[Opening Source passage section]

Veronica pulvinars is endemic to the South Island of New Zealand, including northwest Nelson, Marlborough, Canterbury and possibly Otago, mostly on the eastern side of the main divide. Plants of this species can be found from 600 to 2260 m above sea level in alpine cushion herbfield or fellfield, usually in rocky areas including bluffs, crevices, stones and scree.

== Breeding system and seed dispersal ==
Like all other cushion snow hebes, Veronica pulvinaris is functionally gender dimorphic (dioecious or possibly gynodioecious). This means individual plants are either male or female (male sterile), and outcrossing between plants is required to produce seed. The flowers are insect pollinated.

Regarding seed dispersal, V. pulvinaris uses hygrochasy, which is also known as the "splash cup" method. Thus, the fruiting capsule opens upon exposure to water, and then falling raindrops splash the seeds out of the open capsule.

== Biochemistry ==
The water-soluble compounds that were isolated and identified from V. pulvinaris and another snow hebe species, V. thomsonii, showed that the iridoid chemical profile of these species was different from other New Zealand Veronica species, and more similar to high-elevation species of Veronica from the northern hemisphere. The authors of that study hypothesized that the similar chemical profiles were the result of convergent or parallel evolution due to their similar alpine habitats. In addition, there were some unique compounds that could differentiate V. pulvinaris and V. thomsonii from one another, as well as the two sampled populations of V. pulvinars from the Black Birch Range (Marlborough) and Mt Arthur.

[Closing Source passage section]
[Opening Records shown section]

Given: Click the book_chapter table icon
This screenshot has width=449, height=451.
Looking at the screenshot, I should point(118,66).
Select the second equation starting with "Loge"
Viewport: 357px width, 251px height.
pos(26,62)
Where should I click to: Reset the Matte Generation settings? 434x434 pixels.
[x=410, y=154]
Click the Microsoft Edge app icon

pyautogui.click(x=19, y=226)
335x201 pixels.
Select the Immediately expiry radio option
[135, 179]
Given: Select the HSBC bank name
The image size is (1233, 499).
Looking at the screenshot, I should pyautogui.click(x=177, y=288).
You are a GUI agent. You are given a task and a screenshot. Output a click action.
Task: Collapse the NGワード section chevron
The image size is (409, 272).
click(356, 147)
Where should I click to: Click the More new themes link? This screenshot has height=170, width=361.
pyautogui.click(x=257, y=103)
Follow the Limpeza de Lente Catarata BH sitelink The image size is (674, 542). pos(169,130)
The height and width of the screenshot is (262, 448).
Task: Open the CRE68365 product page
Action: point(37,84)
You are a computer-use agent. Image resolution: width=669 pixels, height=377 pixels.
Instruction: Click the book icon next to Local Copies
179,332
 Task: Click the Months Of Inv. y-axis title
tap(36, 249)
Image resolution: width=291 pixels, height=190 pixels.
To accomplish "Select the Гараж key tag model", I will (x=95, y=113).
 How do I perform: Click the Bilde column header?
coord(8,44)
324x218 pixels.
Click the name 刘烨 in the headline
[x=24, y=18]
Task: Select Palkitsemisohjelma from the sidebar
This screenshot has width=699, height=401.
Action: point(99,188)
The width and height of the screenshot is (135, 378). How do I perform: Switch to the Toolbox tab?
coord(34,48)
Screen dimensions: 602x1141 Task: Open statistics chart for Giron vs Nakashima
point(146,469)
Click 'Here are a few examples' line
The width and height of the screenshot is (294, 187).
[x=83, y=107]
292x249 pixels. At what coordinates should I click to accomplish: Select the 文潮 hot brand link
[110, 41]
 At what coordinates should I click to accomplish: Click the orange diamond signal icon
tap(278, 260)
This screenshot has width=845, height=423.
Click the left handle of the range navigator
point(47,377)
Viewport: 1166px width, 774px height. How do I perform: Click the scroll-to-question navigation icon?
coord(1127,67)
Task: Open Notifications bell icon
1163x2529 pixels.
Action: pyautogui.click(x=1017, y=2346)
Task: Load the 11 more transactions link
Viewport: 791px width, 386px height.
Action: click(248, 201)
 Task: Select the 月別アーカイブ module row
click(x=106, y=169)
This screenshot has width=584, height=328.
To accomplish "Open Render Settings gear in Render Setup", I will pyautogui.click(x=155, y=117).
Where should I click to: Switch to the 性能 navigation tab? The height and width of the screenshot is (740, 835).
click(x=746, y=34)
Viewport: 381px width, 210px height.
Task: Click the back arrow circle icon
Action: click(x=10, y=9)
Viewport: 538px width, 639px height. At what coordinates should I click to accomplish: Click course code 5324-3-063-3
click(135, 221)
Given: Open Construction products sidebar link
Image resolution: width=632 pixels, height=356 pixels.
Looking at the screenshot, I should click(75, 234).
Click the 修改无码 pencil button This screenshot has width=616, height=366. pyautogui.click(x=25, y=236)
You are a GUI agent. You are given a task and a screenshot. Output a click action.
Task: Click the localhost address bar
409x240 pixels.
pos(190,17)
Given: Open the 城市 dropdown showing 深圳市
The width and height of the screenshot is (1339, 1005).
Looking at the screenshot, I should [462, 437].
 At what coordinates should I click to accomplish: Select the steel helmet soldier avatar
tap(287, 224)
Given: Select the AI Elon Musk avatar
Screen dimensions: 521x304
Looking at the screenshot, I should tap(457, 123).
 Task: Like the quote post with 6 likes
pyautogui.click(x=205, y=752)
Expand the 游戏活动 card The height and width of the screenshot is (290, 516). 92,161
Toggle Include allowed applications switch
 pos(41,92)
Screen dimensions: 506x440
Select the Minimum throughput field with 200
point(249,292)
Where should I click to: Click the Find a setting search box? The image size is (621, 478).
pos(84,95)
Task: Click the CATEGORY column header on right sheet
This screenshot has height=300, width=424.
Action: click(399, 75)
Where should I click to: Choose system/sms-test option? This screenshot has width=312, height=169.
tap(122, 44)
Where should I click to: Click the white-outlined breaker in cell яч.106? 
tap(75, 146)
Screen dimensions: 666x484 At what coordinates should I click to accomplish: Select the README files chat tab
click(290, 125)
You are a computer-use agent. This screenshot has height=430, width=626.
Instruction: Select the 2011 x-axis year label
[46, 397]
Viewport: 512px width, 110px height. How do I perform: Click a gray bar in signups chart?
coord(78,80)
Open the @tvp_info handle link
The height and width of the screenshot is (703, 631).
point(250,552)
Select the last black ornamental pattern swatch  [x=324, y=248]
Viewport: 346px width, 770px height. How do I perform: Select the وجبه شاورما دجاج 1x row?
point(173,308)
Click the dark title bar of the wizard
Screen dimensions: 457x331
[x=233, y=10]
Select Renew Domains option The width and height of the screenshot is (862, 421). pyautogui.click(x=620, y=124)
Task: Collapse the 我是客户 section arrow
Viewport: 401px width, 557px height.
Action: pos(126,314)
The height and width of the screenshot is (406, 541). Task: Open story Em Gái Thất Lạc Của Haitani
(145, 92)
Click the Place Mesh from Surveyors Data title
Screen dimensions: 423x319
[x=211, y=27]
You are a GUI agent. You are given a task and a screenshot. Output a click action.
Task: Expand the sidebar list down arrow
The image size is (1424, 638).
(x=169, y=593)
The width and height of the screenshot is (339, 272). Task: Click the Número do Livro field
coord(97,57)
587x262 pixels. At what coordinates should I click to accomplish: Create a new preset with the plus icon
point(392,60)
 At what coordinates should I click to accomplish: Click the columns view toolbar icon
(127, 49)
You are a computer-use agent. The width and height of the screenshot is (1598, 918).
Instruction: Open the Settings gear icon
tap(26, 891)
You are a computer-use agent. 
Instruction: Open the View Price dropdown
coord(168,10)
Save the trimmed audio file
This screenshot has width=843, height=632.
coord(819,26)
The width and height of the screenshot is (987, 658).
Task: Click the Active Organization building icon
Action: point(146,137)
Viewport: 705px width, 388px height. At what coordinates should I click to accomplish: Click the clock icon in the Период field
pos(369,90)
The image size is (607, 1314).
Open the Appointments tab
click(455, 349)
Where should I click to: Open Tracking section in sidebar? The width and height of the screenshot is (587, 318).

[Closing Records shown section]

> _Tasks for this exercise_
- 1) According to the Veronica pulvinaris passage, why does this species need outcrossing between plants to produce seed?
- 2) What elevation range does the Veronica pulvinaris passage give for where plants of this species can be found?
- 3) Please write out the part of the Veronica pulvinaris passage that begins at the words "Veronica pulvinars is" and stop after "are insect pollinated.".

> _Solutions below_
- 1) Individual plants are either male or female (male sterile) because the species is functionally gender dimorphic. Seed production therefore requires pollen to pass between separate plants.

- 2) From 600 to 2260 m above sea level.

- 3)
Veronica pulvinars is endemic to the South Island of New Zealand, including northwest Nelson, Marlborough, Canterbury and possibly Otago, mostly on the eastern side of the main divide. Plants of this species can be found from 600 to 2260 m above sea level in alpine cushion herbfield or fellfield, usually in rocky areas including bluffs, crevices, stones and scree.

== Breeding system and seed dispersal ==
Like all other cushion snow hebes, Veronica pulvinaris is functionally gender dimorphic (dioecious or possibly gynodioecious). This means individual plants are either male or female (male sterile), and outcrossing between plants is required to produce seed. The flowers are insect pollinated.